ABUJA, Nigeria, August 12, 2020/ — The Honourable Minister of State for Health, Dr. Olorunnimbe Mamora has charged claimants to herbal COVID-19 cure solutions to follow due process by enlisting such to the National Agency for Food and Drug Administration and Control (NAFDAC) and further to clinical trials with the National Institute for Pharmaceutical Research and Development (NIPRD).
Dr. Mamora gave this charge when Bella Sahara Limited, approached the Honourable Minister with a view to getting recognition for its herbal organic therapy which it called Odilimenvir Organic Therapy Cellular and Immune Bolstering solution on Tuesday, 11th August, 2020.

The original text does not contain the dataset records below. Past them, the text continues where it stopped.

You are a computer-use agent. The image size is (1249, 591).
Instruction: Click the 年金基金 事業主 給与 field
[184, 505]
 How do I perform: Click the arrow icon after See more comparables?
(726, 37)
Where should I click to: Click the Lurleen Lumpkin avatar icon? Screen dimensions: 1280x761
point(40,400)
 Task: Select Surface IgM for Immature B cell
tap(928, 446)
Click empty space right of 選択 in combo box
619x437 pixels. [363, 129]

Having listened to the presentation by Bella Sahara Limited, the Honourable Minister first commended the efforts of the drug research for coming up with Odilimenvir Organic Therapy Cellular and Immune Bolstering solution with which it hopes to join the global effort to fight COVID-19. While saying that, Dr. Mamora expressed his belief that Nigeria needs to “look inwards” for a search to solution to the COVID-19 and indeed any pandemic and “start believing in ourselves.” He argued that Nigerians should not jettison its own saying that God has a purpose for everything he created.”
Dr. Mamora charged his visitors and other researchers who want the Ministry to support their discoveries to note the present times is that of a world driven by data and science saying that everything needs to “be by verifiable data and conform to procedures of science before we can hope to market it to other nations beyond the shores of our country.” His words: “We are in the world that rely on data, evidence and science, so that whatever is the component used in our production can also be used elsewhere and it gives the same result.”

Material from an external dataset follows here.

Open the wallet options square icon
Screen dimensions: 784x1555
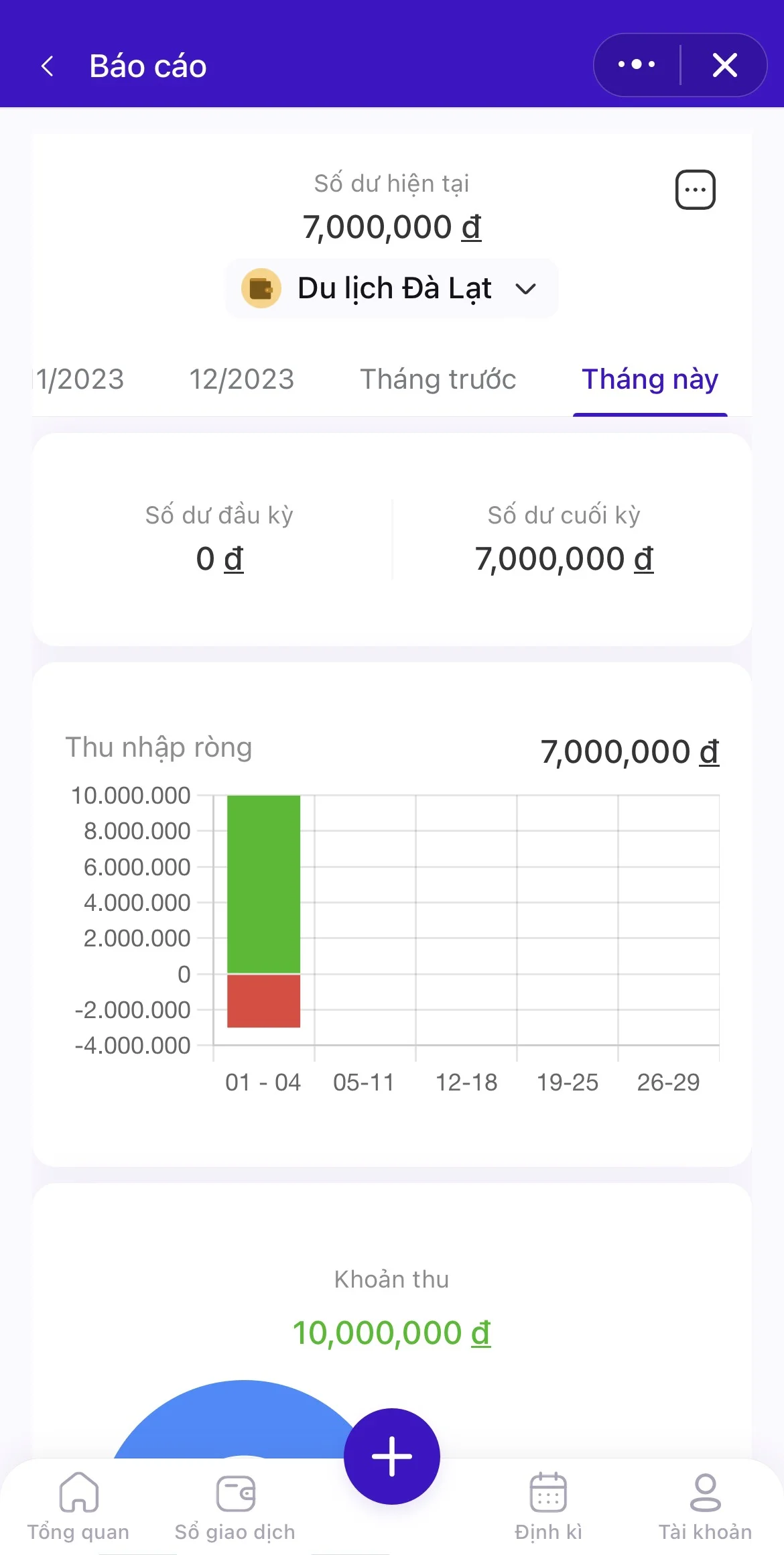(695, 190)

He therefore charged Bella Sahara Limited to proceed to enlist the Odilimenvir Organic Therapy Cellular and Immune Bolstering solution first with NAFDAC which has the responsibility to determine whether the solution is safe for oral administration on humans. “NAFDAC will not determine the efficacy of a product. It will determine whether it is safe for human consumption. That is the basic thing to do.” “That is why it is the starting point, then it can go to NIPRD to look at it further, just like the COVID-19 Organic that came from Madagascar which President Muhammadu Buhari forwarded to the Minister of Health, then to NAFDAC and finally to NIPRD. It is after all these that it can go for clinical trial and we can see where we can come in and help.”